_Passage for review_.
··········

Tobias: Yeah. Absolutely.
Brian: Trying to use a common size measuring stick for all companies and get a feel for whether something is undervalued, overvalued, or appropriately valued when contrasted with the approximate returns we have seen from the US stock market since 1926. I’m not saying that this is the most perfect way that you can value a company, and I totally get that 10% is punitive, especially in the current environment, and we’ll extend a DCF out much longer than most people.
We will also hold names much longer than most people, even when we feel like the names have raised way past our intrinsic value estimates. The idea is to try and be disciplined on the buy when we have some variant perception, we feel like the name is reasonably cheap and then to say, “Okay, if we’re right about the valuation, and we buy it right, we’re going to get better than market returns going forward,” because that’s the whole game that we’re involved in. So, that’s why the 10%.
Sometimes, you have situations where– this is something that we have done a lot of navel-gazing, especially in the past five years is that, sometimes you have situations where we have approved names for our focus list, meaning that it has actually been one of the most exceptional qualitative names we’ve come across, we’ve approved it for purchase, we’ve done the valuation, and it just seems always too expensive to buy. I think that’s a very common problem in our industry, especially in the current environment. It seems like things are just always too expensive to buy. What’s interesting is if you do some analysis around this, those names have actually in some cases performed even better than our portfolios which themselves have done really well. We sort of say we’re missing out on some of the best names because there’s perennially overvalued.
I have all these war stories where we’ve identified these names, Tyler Technologies and others, where we saw them when they were a couple of hundred million of market cap and we recognized them, we studied them, we approved them, met the management, got to know them, maybe did some user conferences, went to some industry tradeshows, we affirmed the competitive thesis around the name, and we just sat there sucking our thumb as a thing 10 times itself in the market, and we never got a chance to own it.
So, the valuation DCF piece of it is, in my opinion, the least reliable and accurate part of any managers’ process. It’s got artificial precision that everybody puts way too much weight in. It is for that reason that we incorporate a lot of the qualitative assessment of the individual businesses into the portfolio management decision-making itself. Unlike a lot of managers, they’ll say we’re going to rank-order our opportunity set from on price to intrinsic value. We’re going to sell the 100 cent dollars and buy the 60 cent dollars. Wash, rinse, repeat. We don’t do that. Despite my math background, it’s very seductive to have a robust process like that. Your institutional clients would love to hear that stuff because it makes them feel comfortable that you’re not going rogue in any way. There’s a real structure and a process around it. But the sausage is made a little bit more–
Tobias: It’s messier.
Brian: Yeah, it’s a softer process than that. Company X at 80 cents on the dollar maybe a better bet than company Y at 70 cents on the dollar because you have a higher qualitative conviction in the management, in the future growth of the business, or the moat around the business. Again, we’re going back to what we’re paid for, we’re paid for that qualitative exceptionalism and the pre-approval process, but we’re also paid for the portfolio manager judgment in using price to intrinsic value as a piece but not a strict quantitative process in building the portfolio and weighting the portfolio. Does that make sense?
Tobias: Absolutely. There’s two interesting elements to what you’re doing there. One is that you say you extend the DCF out much longer than is typical. So, how long are you doing? What’s a typical DCF term for you?

··········

_Dataset excerpts_.

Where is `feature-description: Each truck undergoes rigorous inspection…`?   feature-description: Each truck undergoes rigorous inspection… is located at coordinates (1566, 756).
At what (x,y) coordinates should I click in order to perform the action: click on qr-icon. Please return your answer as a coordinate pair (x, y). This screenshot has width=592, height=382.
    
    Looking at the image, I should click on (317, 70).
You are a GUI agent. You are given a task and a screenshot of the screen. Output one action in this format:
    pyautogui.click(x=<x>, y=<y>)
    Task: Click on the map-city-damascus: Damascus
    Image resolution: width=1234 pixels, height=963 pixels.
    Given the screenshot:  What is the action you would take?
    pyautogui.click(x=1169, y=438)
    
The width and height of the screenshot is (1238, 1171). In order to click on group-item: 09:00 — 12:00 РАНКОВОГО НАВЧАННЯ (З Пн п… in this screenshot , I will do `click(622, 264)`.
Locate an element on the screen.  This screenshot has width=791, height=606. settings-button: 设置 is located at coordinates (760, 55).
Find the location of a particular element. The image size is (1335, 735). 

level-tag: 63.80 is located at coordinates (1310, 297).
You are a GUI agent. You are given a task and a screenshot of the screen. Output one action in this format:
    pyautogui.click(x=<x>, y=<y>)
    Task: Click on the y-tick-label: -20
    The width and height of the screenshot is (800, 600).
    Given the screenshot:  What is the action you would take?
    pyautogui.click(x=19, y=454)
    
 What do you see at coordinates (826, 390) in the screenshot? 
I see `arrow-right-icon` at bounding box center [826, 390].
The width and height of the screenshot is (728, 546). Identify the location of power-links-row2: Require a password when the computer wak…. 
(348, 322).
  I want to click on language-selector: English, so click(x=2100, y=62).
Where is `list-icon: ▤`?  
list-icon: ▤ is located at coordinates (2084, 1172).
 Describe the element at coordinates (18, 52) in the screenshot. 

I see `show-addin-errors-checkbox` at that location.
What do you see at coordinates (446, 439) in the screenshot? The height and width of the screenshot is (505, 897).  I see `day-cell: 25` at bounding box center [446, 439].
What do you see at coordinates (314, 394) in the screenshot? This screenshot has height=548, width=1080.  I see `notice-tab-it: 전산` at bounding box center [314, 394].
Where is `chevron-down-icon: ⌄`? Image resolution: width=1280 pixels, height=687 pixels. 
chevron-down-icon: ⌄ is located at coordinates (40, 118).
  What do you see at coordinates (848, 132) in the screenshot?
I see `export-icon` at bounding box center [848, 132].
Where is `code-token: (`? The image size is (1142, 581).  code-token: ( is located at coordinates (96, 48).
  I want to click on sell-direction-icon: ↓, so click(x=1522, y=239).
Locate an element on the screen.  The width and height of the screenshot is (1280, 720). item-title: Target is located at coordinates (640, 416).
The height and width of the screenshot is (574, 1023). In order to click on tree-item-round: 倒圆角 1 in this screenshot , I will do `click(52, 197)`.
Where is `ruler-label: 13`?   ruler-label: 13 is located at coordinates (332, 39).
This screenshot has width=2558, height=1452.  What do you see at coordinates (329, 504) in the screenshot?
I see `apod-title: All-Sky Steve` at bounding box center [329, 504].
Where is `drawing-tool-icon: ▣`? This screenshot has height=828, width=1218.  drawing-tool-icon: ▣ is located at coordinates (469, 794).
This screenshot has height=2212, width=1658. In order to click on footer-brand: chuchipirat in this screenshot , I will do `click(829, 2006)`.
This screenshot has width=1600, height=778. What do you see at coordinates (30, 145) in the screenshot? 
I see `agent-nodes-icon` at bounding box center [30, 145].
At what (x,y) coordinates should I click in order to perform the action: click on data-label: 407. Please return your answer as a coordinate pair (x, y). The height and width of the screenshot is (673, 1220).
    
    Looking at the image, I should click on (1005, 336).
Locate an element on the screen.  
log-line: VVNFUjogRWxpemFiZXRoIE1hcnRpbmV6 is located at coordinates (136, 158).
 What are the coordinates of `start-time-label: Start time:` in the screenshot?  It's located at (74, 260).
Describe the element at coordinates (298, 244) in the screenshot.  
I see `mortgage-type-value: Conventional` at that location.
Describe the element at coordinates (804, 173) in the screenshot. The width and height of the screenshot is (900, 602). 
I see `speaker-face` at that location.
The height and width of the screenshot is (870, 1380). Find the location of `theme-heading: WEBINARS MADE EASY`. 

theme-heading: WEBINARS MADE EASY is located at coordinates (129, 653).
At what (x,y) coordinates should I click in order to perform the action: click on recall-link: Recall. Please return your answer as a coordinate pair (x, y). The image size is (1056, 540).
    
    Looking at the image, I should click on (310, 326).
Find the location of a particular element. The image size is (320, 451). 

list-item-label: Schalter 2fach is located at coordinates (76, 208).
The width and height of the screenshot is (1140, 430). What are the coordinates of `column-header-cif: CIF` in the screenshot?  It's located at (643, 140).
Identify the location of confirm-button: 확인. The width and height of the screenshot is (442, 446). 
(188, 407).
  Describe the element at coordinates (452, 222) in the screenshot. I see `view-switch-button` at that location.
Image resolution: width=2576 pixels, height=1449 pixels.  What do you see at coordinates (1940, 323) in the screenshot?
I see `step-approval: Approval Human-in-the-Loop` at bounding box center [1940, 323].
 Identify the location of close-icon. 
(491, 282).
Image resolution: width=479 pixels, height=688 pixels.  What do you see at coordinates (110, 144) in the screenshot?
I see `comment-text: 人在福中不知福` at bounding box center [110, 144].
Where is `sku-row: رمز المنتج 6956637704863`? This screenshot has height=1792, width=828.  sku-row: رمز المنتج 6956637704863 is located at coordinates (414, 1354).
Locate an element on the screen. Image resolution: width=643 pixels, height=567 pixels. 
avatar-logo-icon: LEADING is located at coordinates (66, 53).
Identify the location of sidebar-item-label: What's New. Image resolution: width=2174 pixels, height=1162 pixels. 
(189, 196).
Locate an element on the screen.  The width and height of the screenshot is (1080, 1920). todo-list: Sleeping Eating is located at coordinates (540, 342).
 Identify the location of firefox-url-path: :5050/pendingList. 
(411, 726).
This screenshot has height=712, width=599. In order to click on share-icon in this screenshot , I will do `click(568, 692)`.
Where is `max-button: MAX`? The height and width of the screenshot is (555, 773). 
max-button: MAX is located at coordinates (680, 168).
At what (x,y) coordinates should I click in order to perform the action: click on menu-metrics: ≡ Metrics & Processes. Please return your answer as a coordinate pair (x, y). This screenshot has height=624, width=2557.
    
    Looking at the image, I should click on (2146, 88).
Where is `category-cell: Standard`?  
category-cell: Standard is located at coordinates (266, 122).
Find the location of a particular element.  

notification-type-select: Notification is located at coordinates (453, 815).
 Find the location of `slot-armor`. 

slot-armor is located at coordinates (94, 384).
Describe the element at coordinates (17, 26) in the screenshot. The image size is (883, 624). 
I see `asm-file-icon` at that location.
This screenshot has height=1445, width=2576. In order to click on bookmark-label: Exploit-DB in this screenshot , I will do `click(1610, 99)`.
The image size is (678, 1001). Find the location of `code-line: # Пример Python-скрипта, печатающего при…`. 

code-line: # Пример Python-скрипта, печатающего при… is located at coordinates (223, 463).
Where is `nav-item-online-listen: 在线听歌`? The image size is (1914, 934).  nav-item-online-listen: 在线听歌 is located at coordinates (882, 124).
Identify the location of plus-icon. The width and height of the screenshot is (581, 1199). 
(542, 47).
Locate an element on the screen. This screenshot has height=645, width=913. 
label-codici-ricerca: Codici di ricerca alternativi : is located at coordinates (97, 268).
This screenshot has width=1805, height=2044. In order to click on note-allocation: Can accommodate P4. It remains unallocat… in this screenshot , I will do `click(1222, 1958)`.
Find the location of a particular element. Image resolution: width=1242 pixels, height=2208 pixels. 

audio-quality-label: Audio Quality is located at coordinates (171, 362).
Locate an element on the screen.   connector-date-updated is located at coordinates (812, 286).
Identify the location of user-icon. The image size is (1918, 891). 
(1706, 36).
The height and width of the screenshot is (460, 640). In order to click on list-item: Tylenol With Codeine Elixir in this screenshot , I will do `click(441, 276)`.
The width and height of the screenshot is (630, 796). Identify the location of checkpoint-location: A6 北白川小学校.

··········

_Exercise requirements_.
a: Answer these questions using the interview on valuation:
(i) What percentage does Brian acknowledge is punitive?
(ii) Which company does Brian name in his war stories about names he never got to own?
(iii) In Brian's comparison, how many cents on the dollar are company X and company Y priced at?
b: Reproduce the interview on valuation word for word, from "Brian: Yeah, it’s" up to and including "that make sense?".
c: Resume the interview on valuation, continuing it from its last line.

_Expected responses_.
a:
(i) 10%
(ii) Tyler Technologies
(iii) Company X is at 80 cents on the dollar and company Y is at 70 cents on the dollar.

b:
Brian: Yeah, it’s a softer process than that. Company X at 80 cents on the dollar maybe a better bet than company Y at 70 cents on the dollar because you have a higher qualitative conviction in the management, in the future growth of the business, or the moat around the business. Again, we’re going back to what we’re paid for, we’re paid for that qualitative exceptionalism and the pre-approval process, but we’re also paid for the portfolio manager judgment in using price to intrinsic value as a piece but not a strict quantitative process in building the portfolio and weighting the portfolio. Does that make sense?

c:
Brian: Yeah. So, it just depends on the company. This actually goes back to a comment about the DCF itself. But if you have very predictable free cash flow dynamics– for example, we owned a micro-cap company a long time ago that did the dental practice, software and operations and things like that. They had 20-year contracts with their dental practices. They had escalators built in the price. It was just a very, very predictable business. it was a static cost structure. You could map it out and you could get free cash flow dynamics for that business. It was a great business, it wasn’t going to grow super quickly, but you could really be, in my opinion, fairly reliant on the DCF for that business. We actually did a pretty fair job of actually– I think we owned it three times with three round trips in that, were bought at 60 cents on the dollar, sold at maybe 120, 130 cents on the dollar, and did very, very well. Then, we owned a 3D printing company, which was growing at 30% annually, and had just crazy growth dynamics. If you tried to map that thing out past year or three in the DCF, you might as well just be rolling a 100-sided dice. You have no idea what’s happening.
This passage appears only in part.